Ao tocar a campainha um som é melódico, no volume certo, soa no interior. Sabe o que estou falando as campainhas normais, quando estão funcionando, tem um som irritante e desnecessariamente alto. Isto deve ser a maior comprovação que essa casa é de gente com dinheiro. Está bem a câmera e o interfone, talvez sejam o que comprovam. Uma mulher atende, mas é a emprega e informa que vai chamar a Senhora. Não demora para a porta ser aberta por uma mulher loira acompanhada com dois lulus da Pomerânia cor caramelo nos seus pés. Ela parece uma versão mais velha da Barbie. Porém, não me surpreenderia se na verdade fosse bem mais velha do que aparenta.
"Que bom! Vocês chegaram" ela diz sorrindo. "Obrigada, Soraia" ela diz a mulher uniformizada. "Entrem" pede seguindo para dentro da casa. Percebo que é uma espécie de Hall e mais importante. A piscina que parecia dar a volta na casa. Ela corta por dentro da casa. Encaro chocada. Caminhamos em direção a outra sala que parece uma sala de café ou chá, tem aquelas mesas bonitas de área externa. O teto é de vidro, então o sol ilumina a sala com perfeição e fica ao lado da piscina. Este pedaço está cheio de balões pratas e brancos.
"Desculpem a bagunça. O meu filho fez uma festa aqui ontem. Ainda não tivemos tempo de limpar" a mulher sorri ocupando um lugar ao lado de uma xicara de porcelana. Acho que interrompemos o chá.
"Não se preocupe, Dani" a minha diz sentando-se ao lado dela.
"Sirvam-se, sintam-se à vontade. A Antonela acabou de preparar" ela indica um carrinho onde vários biscoitos, bolos e até panquecas estão dispostos. Achei que isso só existia na era vitoriana, ou na França, sei lá.
"Você disse que seu filho está na casa. Por que não vai brincar com ele, Ester" a minha mãe incentiva. Ela fala como se eu ainda fosse uma criança.
Era sempre a mesma coisa. Ela vinha bater um papo de adulto com a mãe, e me fazia ocupar a criança. Geralmente, acabo como babá pelas próximas três horas no mínimo. Tendo em vista que passaremos o dia aqui. Vai ser um longo dia.
"Ótimo. Ele está no quarto dele. No segundo andar. Acho melhor pedir para Soraia chama-lo" Dani diz. É uma boa ideia, tendo em vista que já me sinto invadindo a privacidade de vocês por estar aqui.
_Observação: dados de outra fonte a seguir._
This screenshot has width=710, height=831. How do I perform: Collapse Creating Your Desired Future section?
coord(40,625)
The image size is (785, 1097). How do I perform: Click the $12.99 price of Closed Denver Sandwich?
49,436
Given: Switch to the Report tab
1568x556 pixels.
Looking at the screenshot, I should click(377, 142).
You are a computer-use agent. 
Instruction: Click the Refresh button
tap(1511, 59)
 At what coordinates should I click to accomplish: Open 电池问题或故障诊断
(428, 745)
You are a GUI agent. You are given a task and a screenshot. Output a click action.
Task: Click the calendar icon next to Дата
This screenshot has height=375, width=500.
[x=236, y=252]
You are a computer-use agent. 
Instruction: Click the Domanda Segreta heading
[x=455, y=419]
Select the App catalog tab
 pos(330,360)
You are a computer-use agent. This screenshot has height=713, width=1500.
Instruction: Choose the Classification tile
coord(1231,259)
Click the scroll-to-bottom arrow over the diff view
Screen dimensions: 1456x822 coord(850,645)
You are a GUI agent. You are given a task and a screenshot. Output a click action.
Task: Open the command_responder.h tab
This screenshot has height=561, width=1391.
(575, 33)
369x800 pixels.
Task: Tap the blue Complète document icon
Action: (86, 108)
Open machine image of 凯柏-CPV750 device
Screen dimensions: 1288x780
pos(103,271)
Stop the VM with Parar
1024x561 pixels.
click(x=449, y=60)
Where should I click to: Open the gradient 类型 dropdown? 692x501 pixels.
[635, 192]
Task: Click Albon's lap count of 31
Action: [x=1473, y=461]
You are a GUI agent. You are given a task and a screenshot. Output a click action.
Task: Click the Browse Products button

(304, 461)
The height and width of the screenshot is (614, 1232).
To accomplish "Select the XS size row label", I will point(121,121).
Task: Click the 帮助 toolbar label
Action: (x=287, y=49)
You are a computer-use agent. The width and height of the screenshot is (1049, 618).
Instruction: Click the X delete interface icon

"Não é necessário incomoda-la. Ester pode fazê-lo" mamãe se vira para mim, ficando de costas para Dani e me mandando aquele olhar ameaçador de mãe, como quem diz 'faz o que mandei, AGORA!'.
"Isto senhora Dani, não precisa se preocupar" disse saindo da sala de chá.
Uma vez longe das duas reviro os olhos. Sempre sobra para mim. Caminho para a escada sem corrimão e praticamente flutuante, repetindo para mim mesma que cair ali seria uma vergonha sem tamanho. Ao atingir o segundo andar analiso as portas. São todas brancas. Onde ela disse que era mesmo? Estou pronta para voltar e perguntar, já que não ia sair abrindo a porta da casa alheia a esmo quando a porta ao meu lado é aberta e um garoto sai dela passando as mãos pelo cabelo loiro em corte de surfista. Demoro alguns segundos para reconhece-lo, mas quando o mesmo para na minha frente identifico imediatamente aqueles olhos verdes, Gabriel. Ambos nos encaramos chocados.